Health Information Exchange (HIE) is the mobilization of health care information shared electronically between health providers who are giving care to an individual. People often visit different health care offices, physicians, and other providers when getting help with a medical condition. With an HIE, a patient’s information is accessible wherever the patient seeks medical care.

For more information on the development of HIE in the Network 9/10 area, go to the respective websites listed below.

    Illinoishtttp://www2. ILHIE.Illinois.gov

      ◊  Metropolitan Chicago Health Information Exchange is the mobilization of health care information shared electronically across organizations within a region or community between health providers who are giving care to an individual. People often visit different health care offices, physicians, and other providers when getting help with a medical condition. With an HIE, a patient's information is accessible wherever the patient seeks medical care. http://www.mchc.org

2. Communicate with the Nephrologists office

    Establish a relationship with the nephrology office staff. The nephrologist may have been sent patient hospitalization records that could be copied for the dialysis facility. The office also may have access to the hospital computer system or may have a better opportunity to gain access. The office staff could then share hospitalization information with dialysis staff.

3. Utilize a clinical nurse, nurse practitioner etc (care transition liaison staff)

    Designate a person(s) to be responsible for communicating information to appropriate personnel. Read an abstract [PDF, 29Kb] of the article on North Carolina nursing model.
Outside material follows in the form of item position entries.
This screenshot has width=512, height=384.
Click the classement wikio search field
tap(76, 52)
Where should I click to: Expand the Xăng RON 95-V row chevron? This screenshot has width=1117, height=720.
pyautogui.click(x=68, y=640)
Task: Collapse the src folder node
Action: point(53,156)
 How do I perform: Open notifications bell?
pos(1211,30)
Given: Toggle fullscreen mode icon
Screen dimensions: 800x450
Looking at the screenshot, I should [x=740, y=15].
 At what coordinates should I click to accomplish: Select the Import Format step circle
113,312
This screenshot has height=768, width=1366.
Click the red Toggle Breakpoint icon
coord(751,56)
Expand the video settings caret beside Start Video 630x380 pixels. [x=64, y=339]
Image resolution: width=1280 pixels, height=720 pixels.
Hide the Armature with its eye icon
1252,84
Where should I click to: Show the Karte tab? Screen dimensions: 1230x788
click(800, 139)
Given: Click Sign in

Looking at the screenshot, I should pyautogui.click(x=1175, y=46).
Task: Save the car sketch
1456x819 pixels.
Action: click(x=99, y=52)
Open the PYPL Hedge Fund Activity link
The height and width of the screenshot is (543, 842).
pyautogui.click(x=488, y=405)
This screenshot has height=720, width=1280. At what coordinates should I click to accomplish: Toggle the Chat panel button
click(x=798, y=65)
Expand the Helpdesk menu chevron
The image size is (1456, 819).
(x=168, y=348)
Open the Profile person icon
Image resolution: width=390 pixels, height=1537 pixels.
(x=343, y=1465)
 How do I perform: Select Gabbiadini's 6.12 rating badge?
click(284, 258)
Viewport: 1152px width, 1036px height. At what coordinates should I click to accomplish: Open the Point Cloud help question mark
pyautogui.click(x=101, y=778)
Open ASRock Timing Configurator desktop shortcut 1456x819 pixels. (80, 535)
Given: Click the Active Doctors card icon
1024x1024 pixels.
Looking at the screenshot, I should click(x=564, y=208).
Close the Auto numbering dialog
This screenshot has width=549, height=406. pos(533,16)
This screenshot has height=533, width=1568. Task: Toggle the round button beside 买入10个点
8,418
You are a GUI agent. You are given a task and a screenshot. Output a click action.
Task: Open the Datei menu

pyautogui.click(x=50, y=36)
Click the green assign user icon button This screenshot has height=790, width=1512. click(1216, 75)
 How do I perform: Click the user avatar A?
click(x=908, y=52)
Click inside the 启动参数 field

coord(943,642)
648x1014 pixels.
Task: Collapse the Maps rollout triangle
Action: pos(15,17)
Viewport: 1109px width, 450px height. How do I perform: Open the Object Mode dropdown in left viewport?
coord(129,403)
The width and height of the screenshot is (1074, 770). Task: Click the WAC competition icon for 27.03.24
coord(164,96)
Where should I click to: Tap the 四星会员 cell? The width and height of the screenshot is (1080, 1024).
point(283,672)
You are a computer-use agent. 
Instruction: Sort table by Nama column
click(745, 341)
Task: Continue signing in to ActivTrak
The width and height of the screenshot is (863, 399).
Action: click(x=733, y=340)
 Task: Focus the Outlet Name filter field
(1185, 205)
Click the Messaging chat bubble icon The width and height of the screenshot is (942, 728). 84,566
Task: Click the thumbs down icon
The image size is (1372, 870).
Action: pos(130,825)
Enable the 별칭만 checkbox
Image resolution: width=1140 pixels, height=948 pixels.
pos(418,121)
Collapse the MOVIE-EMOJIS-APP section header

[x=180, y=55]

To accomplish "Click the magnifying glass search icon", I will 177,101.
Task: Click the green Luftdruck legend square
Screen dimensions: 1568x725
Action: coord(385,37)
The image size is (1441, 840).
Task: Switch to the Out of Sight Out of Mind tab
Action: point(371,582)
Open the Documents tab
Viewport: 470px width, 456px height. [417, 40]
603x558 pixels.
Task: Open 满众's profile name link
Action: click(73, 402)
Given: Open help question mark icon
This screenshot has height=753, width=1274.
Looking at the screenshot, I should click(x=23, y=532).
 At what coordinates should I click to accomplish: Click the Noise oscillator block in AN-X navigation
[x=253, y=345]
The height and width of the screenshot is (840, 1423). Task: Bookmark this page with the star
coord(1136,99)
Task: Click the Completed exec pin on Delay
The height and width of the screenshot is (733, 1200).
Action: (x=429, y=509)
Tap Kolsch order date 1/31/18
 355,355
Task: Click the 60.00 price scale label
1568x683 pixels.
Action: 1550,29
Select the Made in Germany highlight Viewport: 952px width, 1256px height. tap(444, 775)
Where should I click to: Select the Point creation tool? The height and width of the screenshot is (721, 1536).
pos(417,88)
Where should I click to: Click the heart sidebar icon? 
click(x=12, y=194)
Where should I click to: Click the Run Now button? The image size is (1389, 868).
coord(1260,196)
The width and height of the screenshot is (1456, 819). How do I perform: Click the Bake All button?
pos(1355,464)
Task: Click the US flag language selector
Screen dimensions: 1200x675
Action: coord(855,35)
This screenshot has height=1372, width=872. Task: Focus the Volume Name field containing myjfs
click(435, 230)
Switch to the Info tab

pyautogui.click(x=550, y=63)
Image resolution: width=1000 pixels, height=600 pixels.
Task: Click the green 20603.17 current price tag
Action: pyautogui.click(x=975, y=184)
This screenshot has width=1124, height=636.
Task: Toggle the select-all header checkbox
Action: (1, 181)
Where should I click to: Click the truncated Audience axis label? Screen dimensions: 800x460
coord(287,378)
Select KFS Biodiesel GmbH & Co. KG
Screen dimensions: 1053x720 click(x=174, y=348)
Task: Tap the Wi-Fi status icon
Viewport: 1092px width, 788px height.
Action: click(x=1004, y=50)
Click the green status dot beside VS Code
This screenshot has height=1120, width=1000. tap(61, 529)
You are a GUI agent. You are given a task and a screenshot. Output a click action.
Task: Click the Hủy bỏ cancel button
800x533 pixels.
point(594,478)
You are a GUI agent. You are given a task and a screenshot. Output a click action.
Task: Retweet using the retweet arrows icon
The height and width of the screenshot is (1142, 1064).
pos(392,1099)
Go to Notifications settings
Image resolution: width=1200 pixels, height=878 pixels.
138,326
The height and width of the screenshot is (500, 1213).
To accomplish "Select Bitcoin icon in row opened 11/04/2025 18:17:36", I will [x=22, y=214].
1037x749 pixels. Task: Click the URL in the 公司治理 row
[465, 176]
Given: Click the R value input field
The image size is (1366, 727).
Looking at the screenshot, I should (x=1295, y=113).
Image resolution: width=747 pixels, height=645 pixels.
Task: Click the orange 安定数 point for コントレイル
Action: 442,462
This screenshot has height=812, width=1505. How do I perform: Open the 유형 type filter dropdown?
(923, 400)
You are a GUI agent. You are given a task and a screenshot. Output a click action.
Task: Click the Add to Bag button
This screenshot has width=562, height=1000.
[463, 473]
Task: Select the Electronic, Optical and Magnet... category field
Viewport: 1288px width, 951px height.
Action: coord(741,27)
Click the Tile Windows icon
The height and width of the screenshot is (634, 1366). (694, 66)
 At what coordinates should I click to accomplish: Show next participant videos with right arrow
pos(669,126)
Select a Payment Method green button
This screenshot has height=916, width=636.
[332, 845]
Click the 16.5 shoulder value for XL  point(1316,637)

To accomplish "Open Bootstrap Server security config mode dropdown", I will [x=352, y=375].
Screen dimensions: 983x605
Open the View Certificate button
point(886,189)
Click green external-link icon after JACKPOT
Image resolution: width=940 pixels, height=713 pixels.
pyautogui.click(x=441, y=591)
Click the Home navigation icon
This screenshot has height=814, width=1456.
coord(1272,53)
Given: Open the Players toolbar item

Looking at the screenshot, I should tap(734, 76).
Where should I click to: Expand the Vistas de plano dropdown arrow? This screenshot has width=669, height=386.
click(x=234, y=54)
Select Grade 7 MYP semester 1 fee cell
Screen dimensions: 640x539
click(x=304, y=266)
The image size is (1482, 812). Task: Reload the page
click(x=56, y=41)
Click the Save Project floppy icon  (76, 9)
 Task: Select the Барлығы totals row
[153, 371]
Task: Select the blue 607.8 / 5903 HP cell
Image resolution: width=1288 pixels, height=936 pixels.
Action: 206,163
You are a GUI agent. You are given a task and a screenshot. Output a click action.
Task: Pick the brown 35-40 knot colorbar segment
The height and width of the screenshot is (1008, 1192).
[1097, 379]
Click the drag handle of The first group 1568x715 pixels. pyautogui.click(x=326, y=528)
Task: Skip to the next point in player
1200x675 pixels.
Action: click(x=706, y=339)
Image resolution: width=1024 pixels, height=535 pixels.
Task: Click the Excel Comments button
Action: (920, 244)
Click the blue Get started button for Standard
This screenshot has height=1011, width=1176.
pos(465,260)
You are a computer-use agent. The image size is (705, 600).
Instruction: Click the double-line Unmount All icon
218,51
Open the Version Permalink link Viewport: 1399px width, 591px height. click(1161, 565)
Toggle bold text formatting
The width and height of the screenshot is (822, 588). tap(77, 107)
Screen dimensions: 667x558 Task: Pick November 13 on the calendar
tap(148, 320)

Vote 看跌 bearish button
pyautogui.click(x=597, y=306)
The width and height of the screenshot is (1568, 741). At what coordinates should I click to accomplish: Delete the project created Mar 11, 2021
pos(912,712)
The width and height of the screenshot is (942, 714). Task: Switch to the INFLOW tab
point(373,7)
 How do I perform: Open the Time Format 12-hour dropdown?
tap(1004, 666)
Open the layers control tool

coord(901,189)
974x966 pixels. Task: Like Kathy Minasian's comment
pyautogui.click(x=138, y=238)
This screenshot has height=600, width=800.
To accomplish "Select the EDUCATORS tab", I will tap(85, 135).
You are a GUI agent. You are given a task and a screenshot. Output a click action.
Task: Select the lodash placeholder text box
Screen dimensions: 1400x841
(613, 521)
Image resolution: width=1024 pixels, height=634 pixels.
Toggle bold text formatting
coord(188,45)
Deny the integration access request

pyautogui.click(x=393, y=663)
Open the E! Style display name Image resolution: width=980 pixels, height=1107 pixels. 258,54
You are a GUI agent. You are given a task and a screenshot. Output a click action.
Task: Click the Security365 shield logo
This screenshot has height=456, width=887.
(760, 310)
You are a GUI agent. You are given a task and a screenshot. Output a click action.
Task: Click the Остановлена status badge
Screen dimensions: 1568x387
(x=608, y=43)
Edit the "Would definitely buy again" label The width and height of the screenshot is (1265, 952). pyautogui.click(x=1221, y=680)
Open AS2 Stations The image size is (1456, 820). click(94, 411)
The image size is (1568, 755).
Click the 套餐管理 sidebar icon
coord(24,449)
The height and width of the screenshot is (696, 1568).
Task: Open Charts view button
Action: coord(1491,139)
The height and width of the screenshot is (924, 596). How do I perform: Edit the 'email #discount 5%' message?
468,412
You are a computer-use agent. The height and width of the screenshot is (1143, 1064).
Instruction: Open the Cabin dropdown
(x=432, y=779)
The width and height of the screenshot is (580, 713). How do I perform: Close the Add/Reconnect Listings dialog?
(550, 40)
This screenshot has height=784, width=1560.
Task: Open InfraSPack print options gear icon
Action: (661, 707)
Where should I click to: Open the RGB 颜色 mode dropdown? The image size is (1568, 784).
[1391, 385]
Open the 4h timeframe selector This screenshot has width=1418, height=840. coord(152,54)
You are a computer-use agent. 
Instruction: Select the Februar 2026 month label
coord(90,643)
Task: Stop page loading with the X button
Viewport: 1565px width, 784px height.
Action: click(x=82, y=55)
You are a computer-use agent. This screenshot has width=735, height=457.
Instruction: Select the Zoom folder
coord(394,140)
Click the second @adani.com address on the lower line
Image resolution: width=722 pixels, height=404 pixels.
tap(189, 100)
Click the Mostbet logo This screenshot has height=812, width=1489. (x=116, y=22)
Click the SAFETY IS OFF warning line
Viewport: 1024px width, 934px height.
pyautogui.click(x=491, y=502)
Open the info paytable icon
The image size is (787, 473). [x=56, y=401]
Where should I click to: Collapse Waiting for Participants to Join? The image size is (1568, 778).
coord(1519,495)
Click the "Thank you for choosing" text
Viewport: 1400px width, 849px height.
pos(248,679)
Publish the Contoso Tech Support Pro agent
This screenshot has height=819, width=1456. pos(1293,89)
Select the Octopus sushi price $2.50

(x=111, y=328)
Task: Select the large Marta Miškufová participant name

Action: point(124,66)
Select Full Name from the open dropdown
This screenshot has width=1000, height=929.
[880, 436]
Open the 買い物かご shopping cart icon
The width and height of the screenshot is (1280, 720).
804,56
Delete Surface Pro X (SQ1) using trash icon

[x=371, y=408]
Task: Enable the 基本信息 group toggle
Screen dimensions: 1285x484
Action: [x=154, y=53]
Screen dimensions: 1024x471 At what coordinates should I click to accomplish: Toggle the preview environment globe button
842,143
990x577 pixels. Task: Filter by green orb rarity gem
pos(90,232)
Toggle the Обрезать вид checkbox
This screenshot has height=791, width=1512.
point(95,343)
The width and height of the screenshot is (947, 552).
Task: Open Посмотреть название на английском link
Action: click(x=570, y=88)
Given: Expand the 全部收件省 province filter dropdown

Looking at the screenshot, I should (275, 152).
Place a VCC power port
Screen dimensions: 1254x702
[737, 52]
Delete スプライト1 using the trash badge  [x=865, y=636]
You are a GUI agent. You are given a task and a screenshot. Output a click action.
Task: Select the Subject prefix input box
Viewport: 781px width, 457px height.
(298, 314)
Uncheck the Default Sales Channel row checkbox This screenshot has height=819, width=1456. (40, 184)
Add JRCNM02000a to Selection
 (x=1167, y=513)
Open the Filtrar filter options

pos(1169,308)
An excerpt [PDF, 100Kb] of this article is available from HighBeam. Neyhart, C.D., McCoy, L., Rodegast, B., Gilet, C.A., Roberts, C., & Downes, K. (2010). A new nursing model for the care of patients with chronic kidney disease: The UNC Kidney Center Nephrology Nursing Initiative. Nephrology Nursing Journal, 37(2), 121-131.

4. Utilize a care transitions form to communicate information between the hospital and dialysis facility.

5. Email /telephone/fax information between hospital staff and dialysis.

    Establishing regular communication with hospital staff will improve information exchange. Consider holding a conference call with appropriate staff to discuss patient.

6. Obtain discharge summaries and other hospital records from medical record departments.

    Discharge summaries may be missing vital information. Missing information may need to be obtained or clarified by other means.

7. Include the patient/and or family members in your communications!!!

    The patient and/or family may be able to provide details on their hospitalization. Regular communication with the patient or family/ caregiver may provide valuable information about the patient’s condition and keep the dialysis staff informed of their condition.